TASK PROMPT: Below are records; extract exactly the lines from the one with "Select the pathdeform1 node name label" through the final line, including both, but drop the pictures.
SOURCE DATA: Begin
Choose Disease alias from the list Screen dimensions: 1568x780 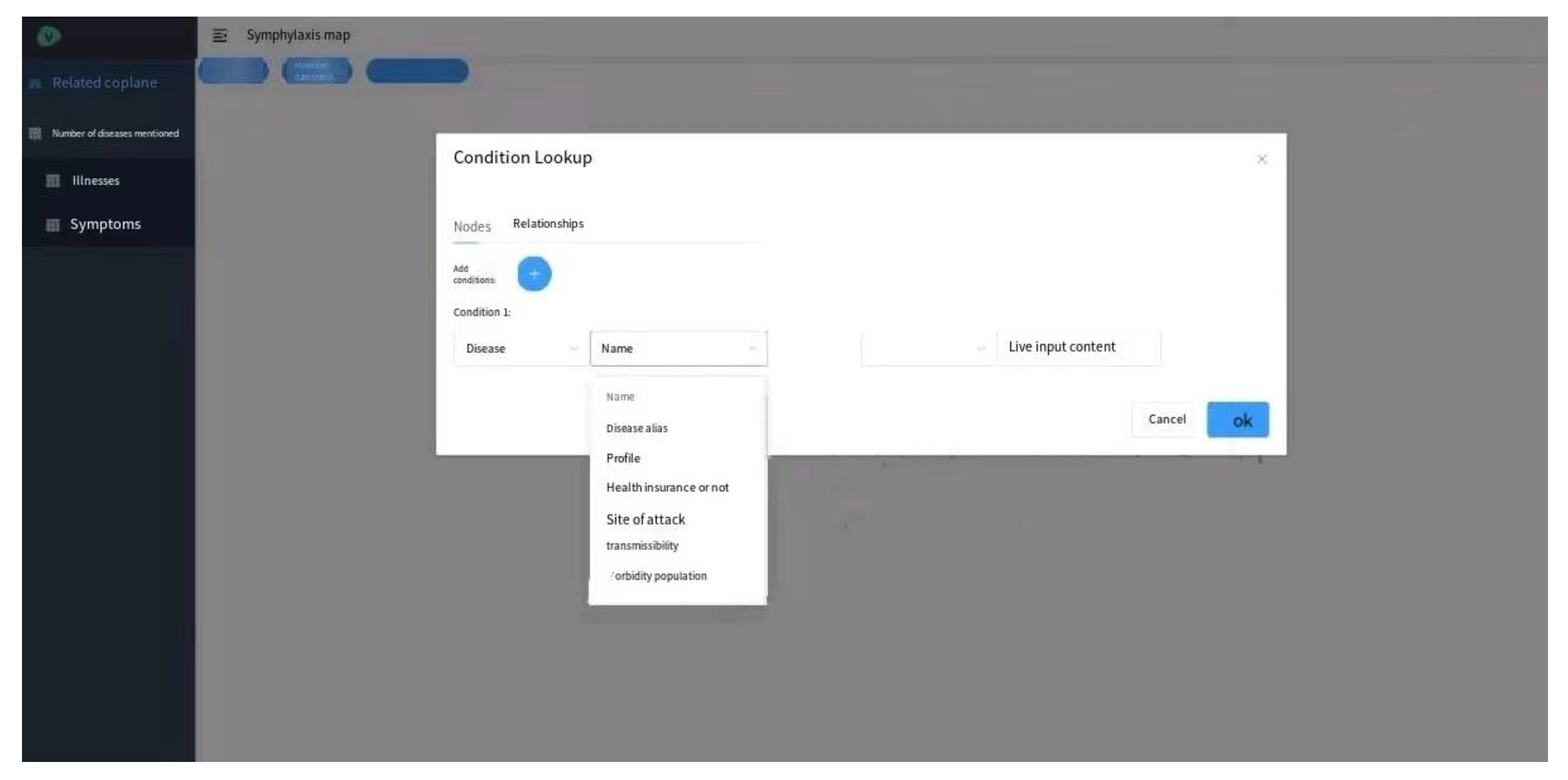(x=637, y=428)
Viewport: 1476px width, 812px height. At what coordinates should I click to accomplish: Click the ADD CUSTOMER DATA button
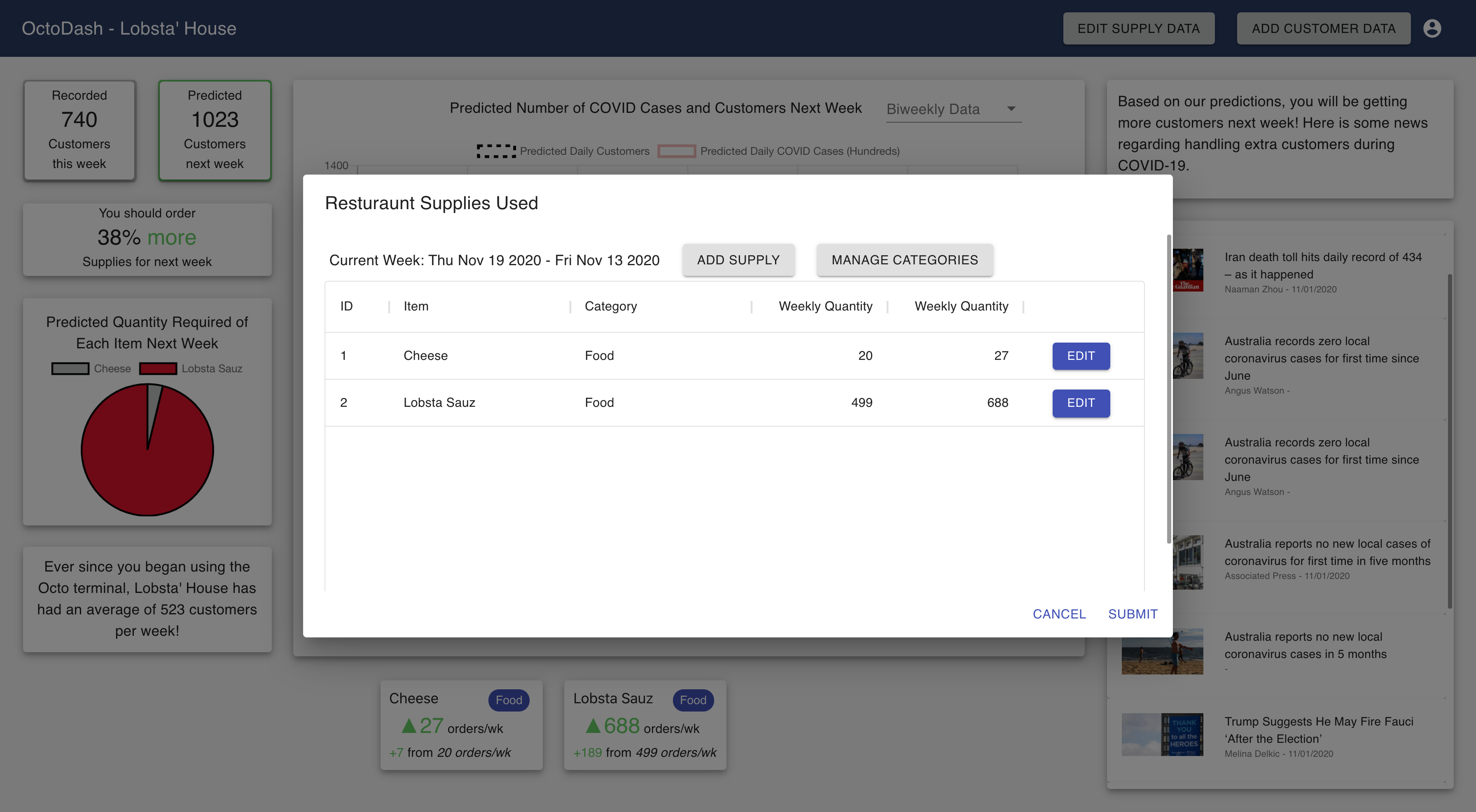[x=1323, y=28]
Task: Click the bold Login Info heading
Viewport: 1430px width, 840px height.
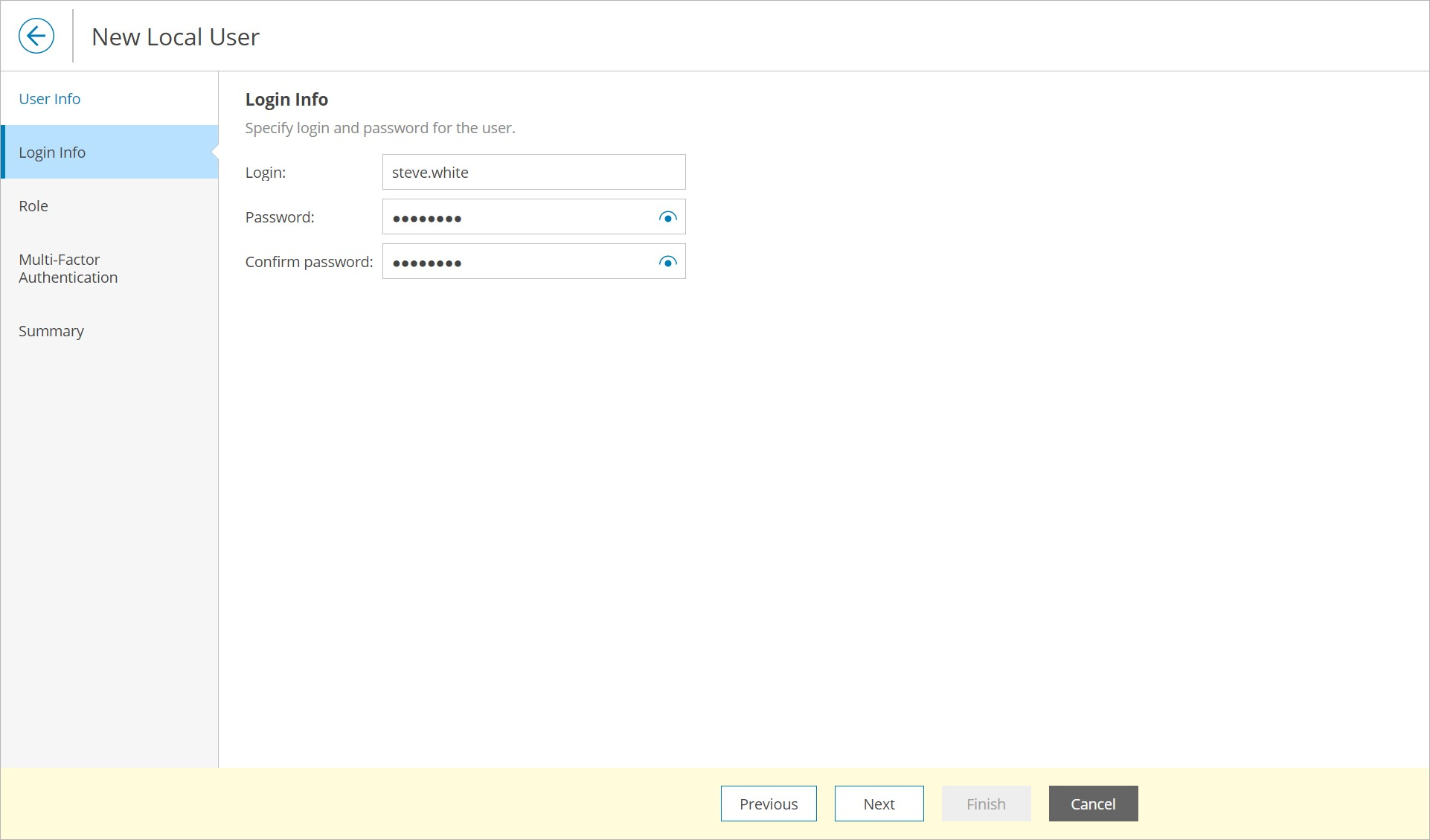Action: click(286, 100)
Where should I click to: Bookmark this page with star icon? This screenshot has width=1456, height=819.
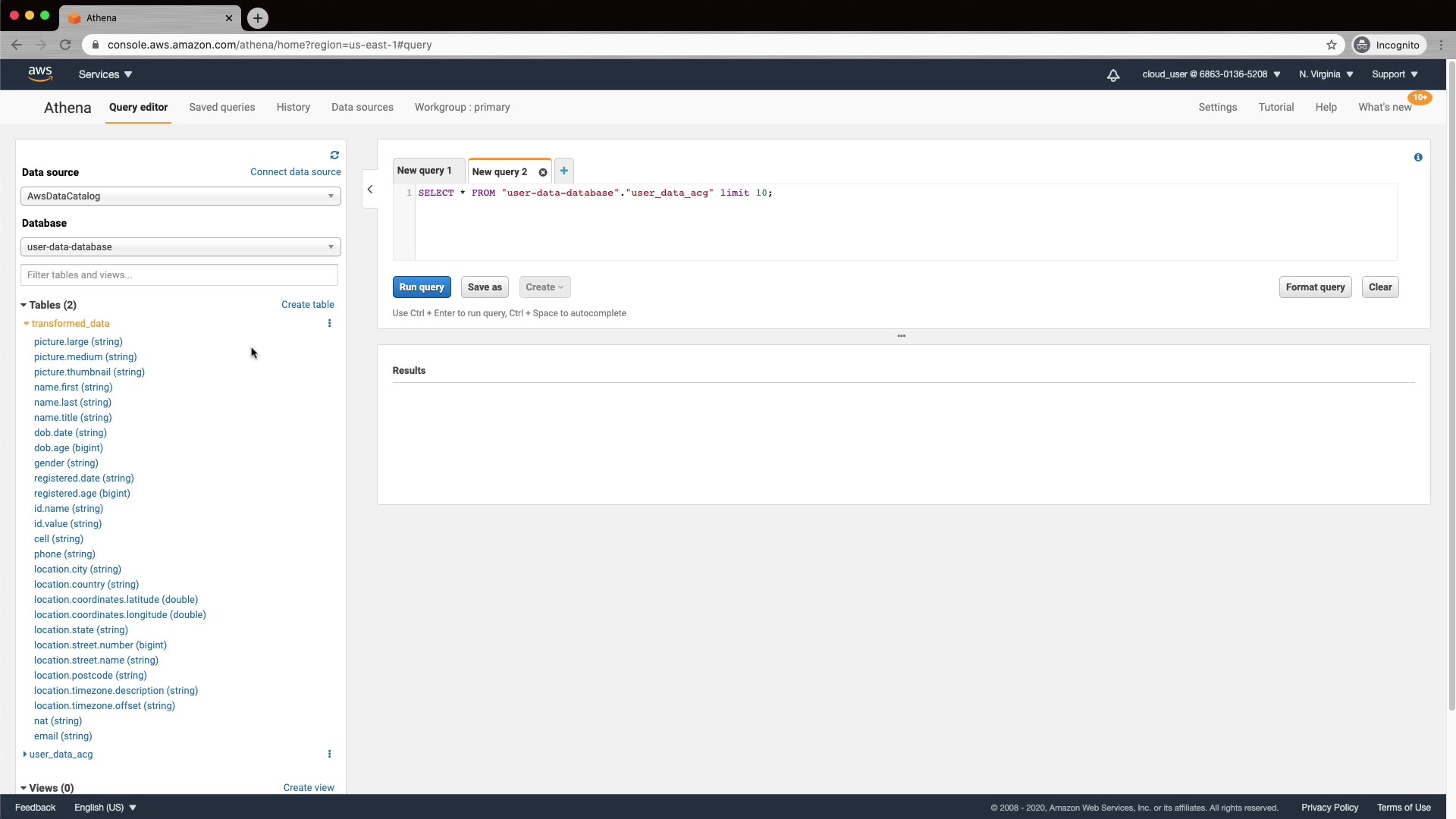tap(1332, 45)
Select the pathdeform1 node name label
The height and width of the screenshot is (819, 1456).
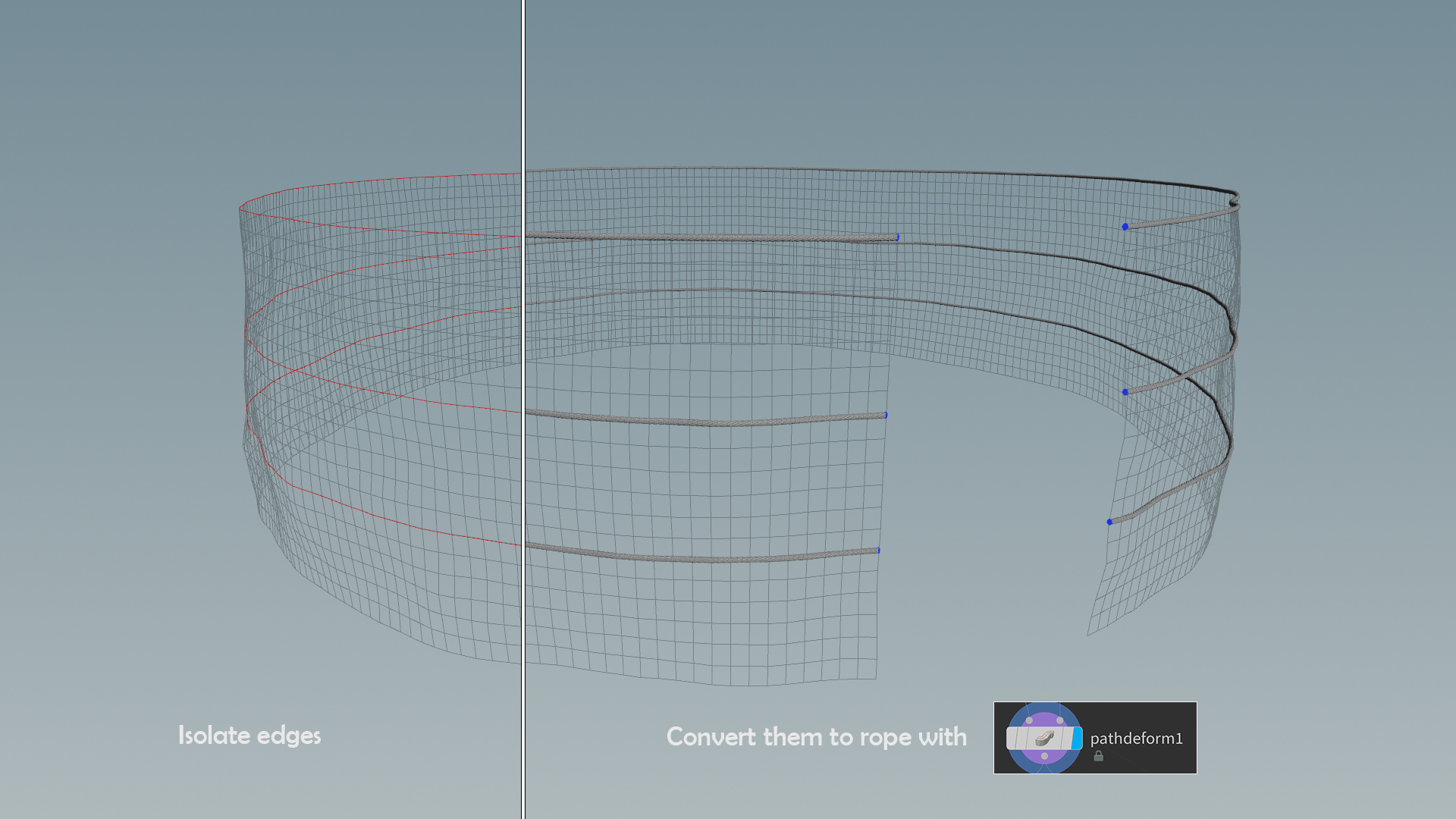tap(1136, 739)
SOURCE DATA: End
ANSWER TO THIS EXERCISE:
Select the pathdeform1 node name label
The height and width of the screenshot is (819, 1456).
tap(1136, 739)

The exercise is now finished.